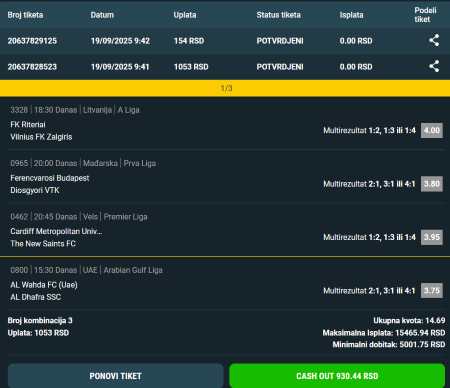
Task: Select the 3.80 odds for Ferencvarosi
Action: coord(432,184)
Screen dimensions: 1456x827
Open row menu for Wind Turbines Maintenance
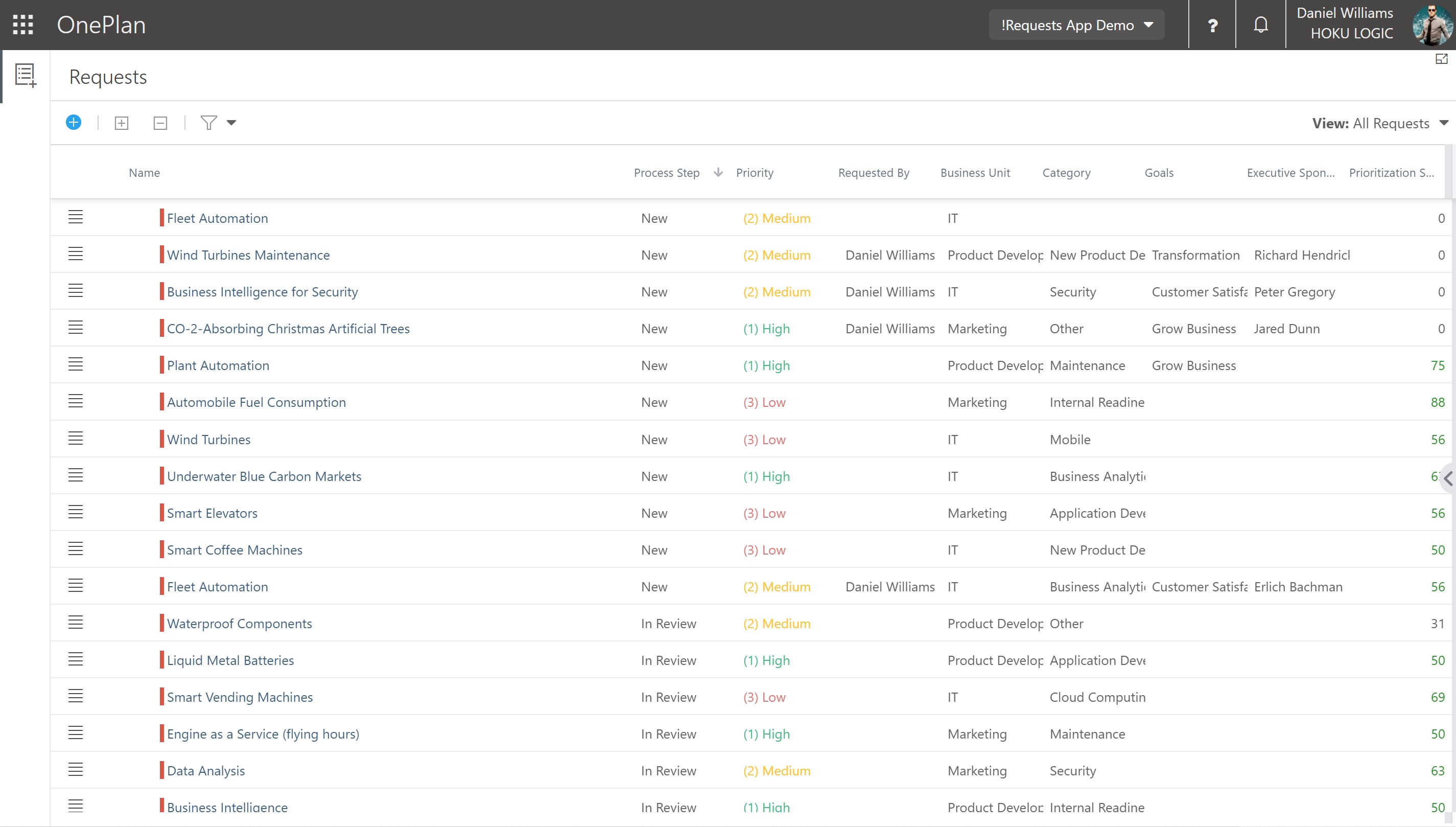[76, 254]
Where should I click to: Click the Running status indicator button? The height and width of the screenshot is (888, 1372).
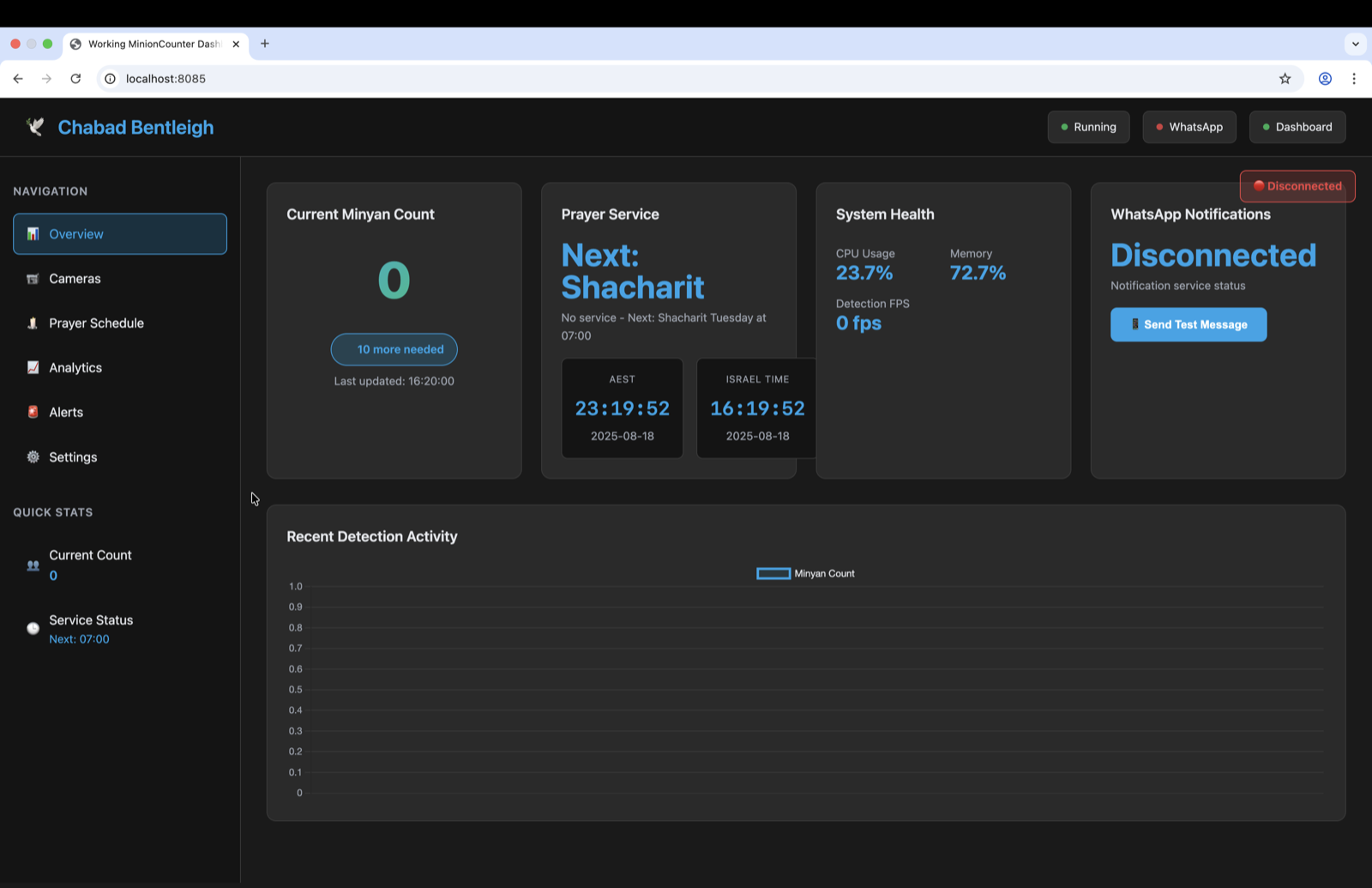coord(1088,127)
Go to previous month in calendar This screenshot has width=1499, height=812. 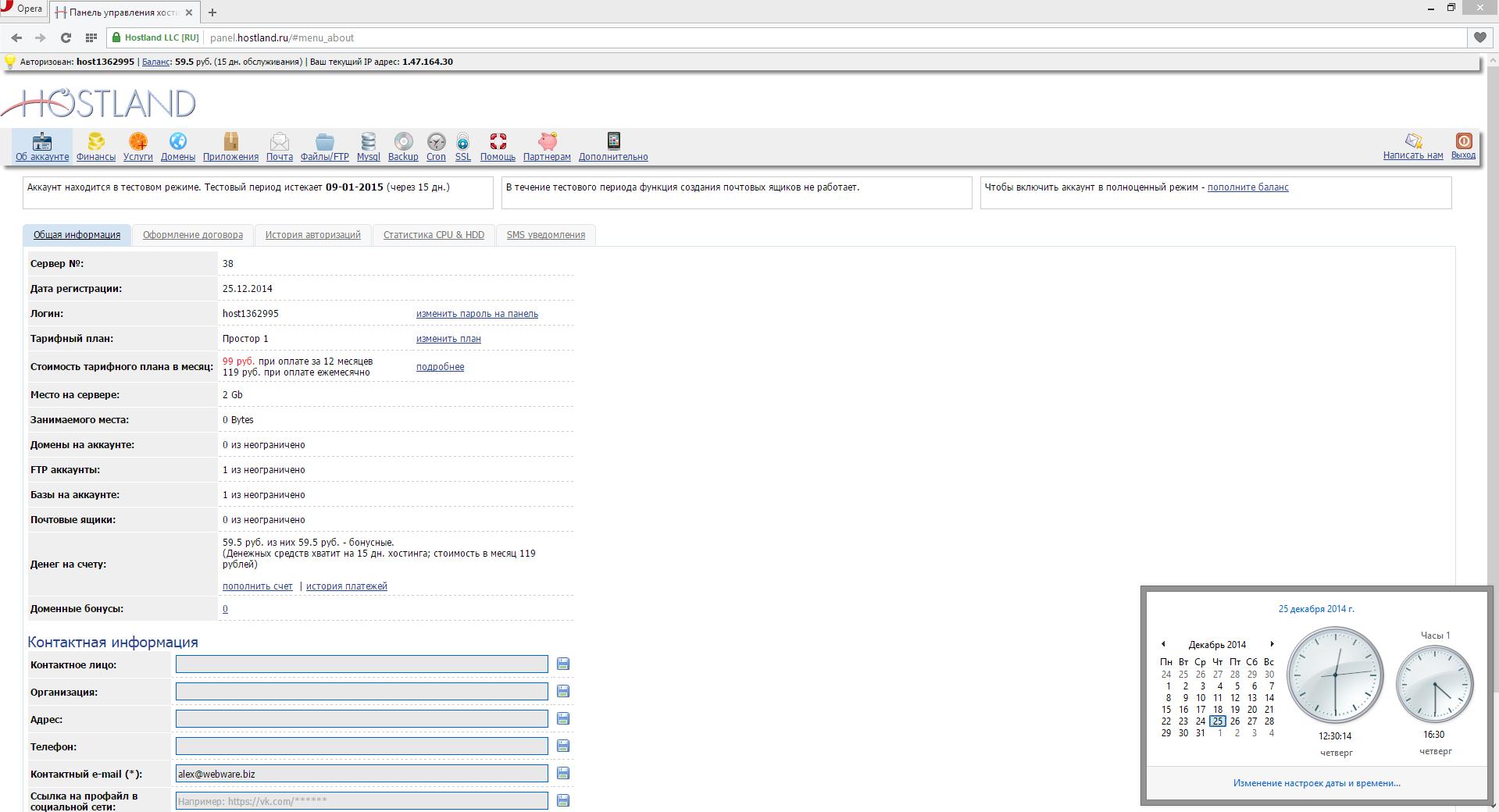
...
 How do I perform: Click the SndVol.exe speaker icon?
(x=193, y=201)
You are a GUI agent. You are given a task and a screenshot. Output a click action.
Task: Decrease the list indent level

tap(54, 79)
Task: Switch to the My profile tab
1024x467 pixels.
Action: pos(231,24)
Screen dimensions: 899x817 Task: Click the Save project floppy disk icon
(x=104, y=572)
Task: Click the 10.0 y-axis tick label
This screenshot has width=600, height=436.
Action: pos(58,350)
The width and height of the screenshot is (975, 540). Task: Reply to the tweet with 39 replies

* WORK ITEM:
The required answer is the exact run of lines above starting at the line with "This screenshot has width=600, height=436." and ending at the line with "The width and", with both ends present.

* TASK OUTPUT:
This screenshot has width=600, height=436.
Action: pos(58,350)
The width and height of the screenshot is (975, 540). Task: Reply to the tweet with 39 replies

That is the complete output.